当記事は「JAXA」の提供記事です。元記事はこちら。 宇宙で新しい技術を実証したいと考える大学や研究機関、企業に、その機会を提供する革新的衛星技術実証プログラム。
このプログラムを率いるJAXAの金子豊グループ長と、多様な分野と関わりながら、「人間の可能性」について深く追求する為末大さん。この二人の対話は、挑戦というキーワードに導かれ、多角的な視座を持つものとなった。
宇宙で実証実験を行う、“革新的衛星技術実証プログラム”の目的とは
金子 2019年に打ち上げた革新的衛星技術実証1号機に続き、まもなく打ち上げる予定の2号機では、公募された中から選定した14の実証テーマが搭載されます。具体的には超小型衛星とキューブサットが4機ずつ、部品などが6つで、それぞれが実証実験を行う予定です。

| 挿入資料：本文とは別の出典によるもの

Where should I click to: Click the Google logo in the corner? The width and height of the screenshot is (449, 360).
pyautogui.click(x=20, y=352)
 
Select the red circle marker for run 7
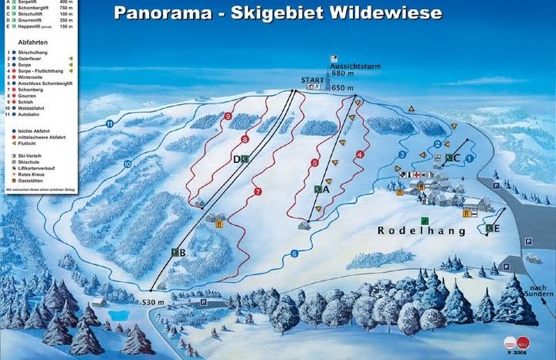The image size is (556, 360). pyautogui.click(x=257, y=191)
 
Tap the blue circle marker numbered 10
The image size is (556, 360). pyautogui.click(x=127, y=163)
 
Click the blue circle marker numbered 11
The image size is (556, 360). pyautogui.click(x=110, y=123)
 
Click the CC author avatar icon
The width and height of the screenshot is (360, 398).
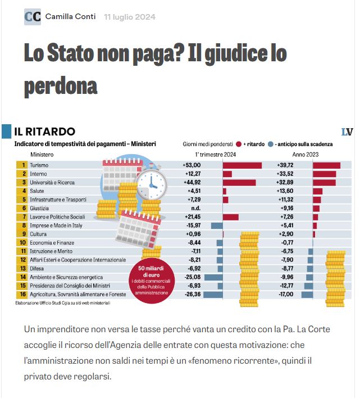33,17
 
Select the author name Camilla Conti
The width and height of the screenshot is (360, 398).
71,17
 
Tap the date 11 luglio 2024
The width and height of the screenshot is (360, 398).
130,17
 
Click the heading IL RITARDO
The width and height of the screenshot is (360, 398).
44,132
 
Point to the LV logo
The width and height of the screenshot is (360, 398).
347,132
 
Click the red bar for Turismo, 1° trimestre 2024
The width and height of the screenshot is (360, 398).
242,165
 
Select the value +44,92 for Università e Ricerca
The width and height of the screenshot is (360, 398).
192,183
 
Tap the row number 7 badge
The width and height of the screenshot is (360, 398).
24,217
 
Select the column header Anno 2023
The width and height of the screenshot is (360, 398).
305,154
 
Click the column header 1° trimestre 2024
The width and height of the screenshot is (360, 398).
215,154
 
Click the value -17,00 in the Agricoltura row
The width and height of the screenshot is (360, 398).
286,294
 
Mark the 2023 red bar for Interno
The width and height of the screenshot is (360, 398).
324,174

例えば実証テーマの1つに、ソニーセミコンダクタソリューションズが開発した〈SPRESENSE™〉というボードコンピューターをJAXAの衛星に搭載して、宇宙空間でどれくらい放射線への耐性があるのかを調べたりするSPRという実験があります。宇宙には地球上と違って放射線が多くあり、機器に悪影響を与えますから。

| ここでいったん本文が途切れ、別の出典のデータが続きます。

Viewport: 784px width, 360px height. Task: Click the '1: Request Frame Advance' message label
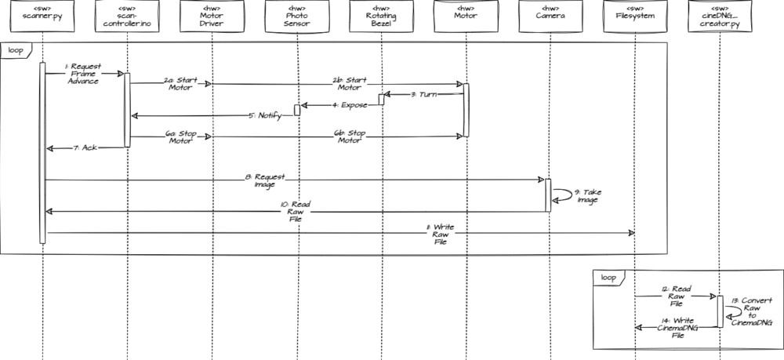point(83,74)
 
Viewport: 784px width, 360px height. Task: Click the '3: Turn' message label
point(426,94)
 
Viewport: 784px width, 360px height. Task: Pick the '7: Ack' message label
point(85,147)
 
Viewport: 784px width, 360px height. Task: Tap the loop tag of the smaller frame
point(607,277)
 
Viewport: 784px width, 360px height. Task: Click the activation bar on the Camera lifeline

為末 SPRは、今後の宇宙空間での使用を想定しているということですか?
金子 そうですね。今回の実証実験を足がかりに、いずれは人工衛星や月探査用のローバーへの搭載なども考えられています。
月や火星に行くと、距離が離れる分だけ通信時間が遅れるんですね。特に火星では何十分というオーダーで遅れてしまう。するとリアルタイムで地上から指令を出すことができなくなります。そのためにコンピューターが自分で考えて動かなければいけない。
自律機能と呼びますが、そのためには性能が高く、宇宙でも使えるコンピューターが必要となるわけです。
為末 なるほど。他にはどんな実験があるんですか?
金子 例えば、微小なスペースデブリの観測を行う実験があります。それは千葉工業大学が開発したASTERISCというキューブサット(11センチ×11センチ×34センチ)で行うのですが、宇宙空間に膜を張って、そこにどれくらいのデブリが当たるのかを観測しようという試みです。
大きなデブリがどう地球を回っているのか、というモデル化はできつつあるんですが、微小なデブリのデータはないんです。ASTERISCはその小さいデブリを観測できます。
為末 宇宙空間に膜を張って、そこにぶつかったものの数や量をチェックするというイメージですか?
金子 そうですね。膜を広げて、そこにセンサが付いているので、どのくらいの大きさのものがどのくらいのスピードでぶつかったのかが観測できます。
為末 膜の大きさはどのくらいなんですか?
金子 大体30センチ×30センチくらいですね。
為末 もっと大きい膜を想像していましたが、そんなに小さい膜にデブリがぶつかるんですね。相当、デブリがいっぱいあるということなんだ。
金子 本プログラムでは他にもスタートアップ企業にも参加いただいています。例えば、星をマッピングすることによって人工衛星自身の姿勢を計測するセンサー(スタートラッカー)を開発している〈天の技〉という企業があるんです。
大きくて高性能で高価なスタートラッカーは多くあるんですが、〈天の技〉が作ろうとしているのは、もっと小さくて低価格のもの。そういったスタートアップ企業が、宇宙での実績を積むことによって、商品化の後押しになるんです。
為末 人工衛星からの観測に関してもお聞きしたいんですが、宇宙から地球を観測するのは、地球にいて地球を観測するのとでは、まったく違うデータが得られるんですか?
金子 まず人工衛星の特徴として、グローバルに地球観測ができます。それはやはり地球の軌道上をずっと回っていなければできません。
以前に私が開発に関わった人工衛星「いぶき」は、二酸化炭素の濃度を測るための人工衛星なんですが、地球全体を見て、この地域が増えている、ということがわかるんです。グローバルな事象に対して人工衛星は非常に有効だと思いますね。
為末 以前に立花隆さんの『宇宙からの帰還』という本を読みましたが、そこには宇宙飛行士に共通する「地球観の変化」について書かれていたと記憶してます。大陸に国境が引かれているわけでもないし、二酸化炭素の影響も国単位で分かれているわけではない。
宇宙からの目線では、地球が一体のものだと直感的に感じられるんでしょうね。